Over the last three seasons, Nelson Cruz leads all right-handed hitters with a .417 wOBA to the opposite field. Miguel Cabrera is second at .409, and Derek Jeter of all people is third at .398. I only say “of all people” because we don’t think of Jeter as a power guy, but he certainly does a ton of damage the other way. That’s a good reminder that having opposite field power doesn’t necessarily have to mean just homers, it could also means doubles and triples. I don’t expect to see many three-baggers out of Montero, though. Over the last three seasons, righty hitters have averaged a .274 wOBA on balls hit the other way. Clearly, opposite field pop for a righty bat is a pretty scarce and valuable commodity.
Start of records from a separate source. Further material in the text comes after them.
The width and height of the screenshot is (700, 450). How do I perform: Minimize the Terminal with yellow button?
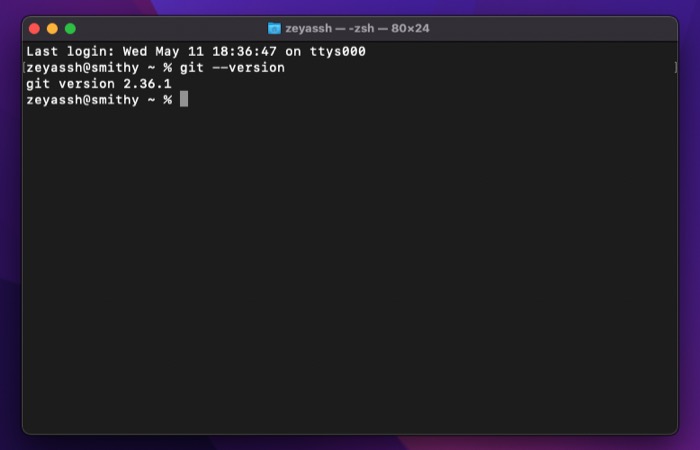(x=52, y=28)
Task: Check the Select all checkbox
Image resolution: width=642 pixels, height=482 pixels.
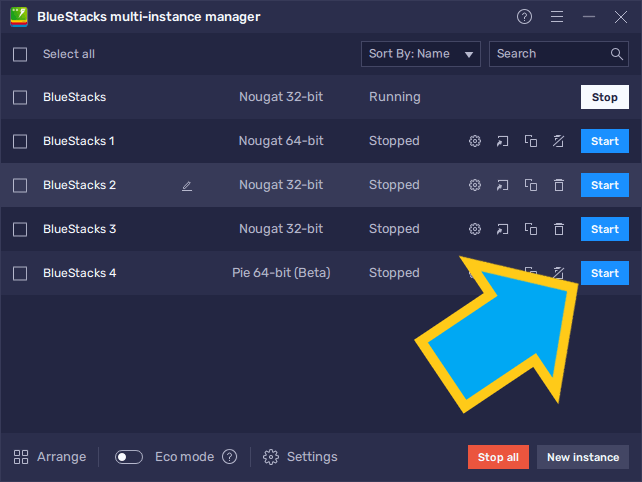Action: coord(20,54)
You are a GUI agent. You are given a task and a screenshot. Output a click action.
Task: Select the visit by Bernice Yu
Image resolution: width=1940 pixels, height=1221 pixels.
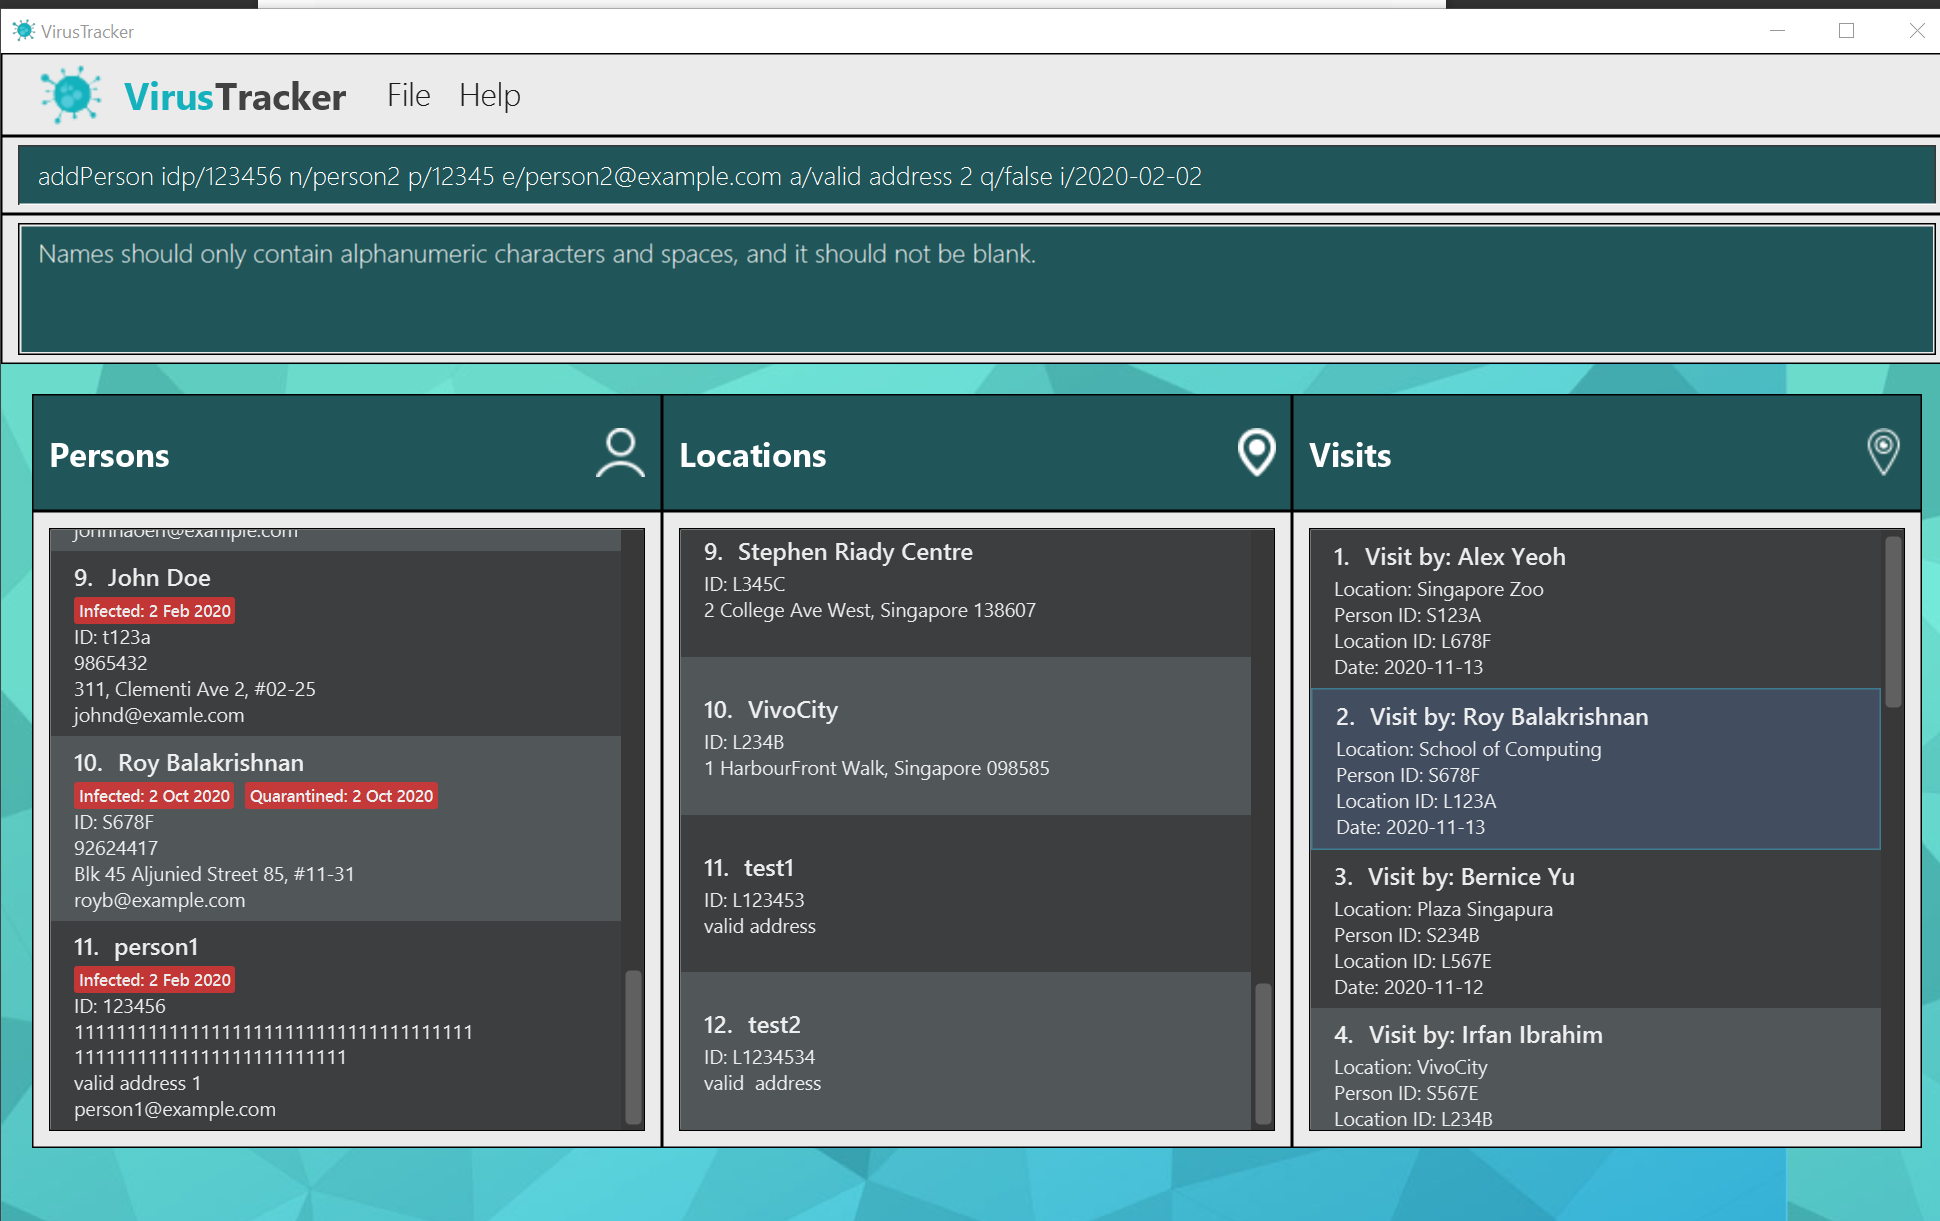1595,929
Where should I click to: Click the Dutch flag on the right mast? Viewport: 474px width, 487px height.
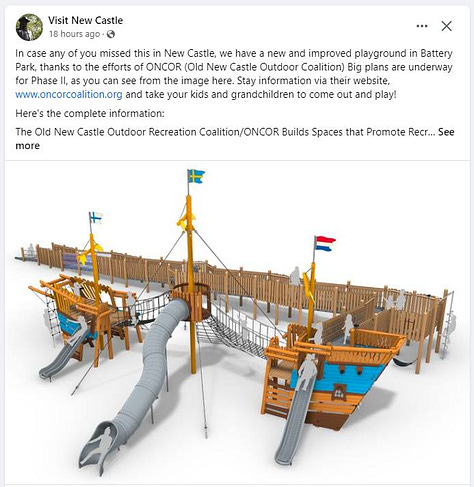click(x=325, y=243)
Not to rain on the parade, but we have to remember that Montero still has a long way to go before proving that his opposite field pop is a sustainable thing in the big leagues. He had 69 plate appearances and put 44 balls in play in September, which is nothing. Five of Travis Snider’s first eleven homers in the show were hit to the opposite field, and none of the 17 he’s hit since them have gone the other way. This could vanish quick. It was fun to see Montero launch some bombs the other way late last year, and the scouting report indicates that this could be something more than a fluke. The kid sure does seem to have a swing geared for the small part of Yankee Stadium, and that’s pretty exciting.